6.1. Methodological Justification for a High-Precision Feature Extractor

The use of the proposed FER-MA-YOLO model was methodologically critical for the subsequent communication analysis. The model’s performance gains over the baseline—+5.72% in mAP50, +5.45% in mAP75, and +5.66% in mAP95—are considered highly significant in the field of object detection, where a 1–2% improvement is already deemed meaningful. This substantial increase in accuracy, particularly on stricter IoU thresholds (mAP75, mAP95), is essential for reliably capturing the subtle and often ambiguous signals of facial expressions.

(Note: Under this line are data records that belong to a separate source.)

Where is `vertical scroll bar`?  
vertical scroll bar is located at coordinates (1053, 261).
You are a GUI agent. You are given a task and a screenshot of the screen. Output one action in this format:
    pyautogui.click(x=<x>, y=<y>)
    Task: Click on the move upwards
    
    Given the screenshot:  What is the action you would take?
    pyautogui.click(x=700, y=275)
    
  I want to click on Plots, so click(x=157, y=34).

The regression variables in this study (e.g., ratios of emotional expressions) are aggregates of thousands of frame-level classifications. Using a less precise feature extractor would introduce significant measurement error into these predictors. It is a well-established statistical principle that such errors can attenuate regression coefficients, increase the likelihood of Type II errors, and ultimately obscure the nuanced relationships this study seeks to uncover. Therefore, employing a feature extractor with state-of-the-art accuracy was a necessary step to ensure the validity and robustness of our findings, minimizing statistical noise and allowing for a more sensitive test of our research hypotheses. This principle holds even when comparing high-performing SOTA models, as small but consistent advantages in key metrics like precision can prevent the accumulation of thousands of misclassifications across a large dataset, thereby providing a more reliable foundation for statistical inference.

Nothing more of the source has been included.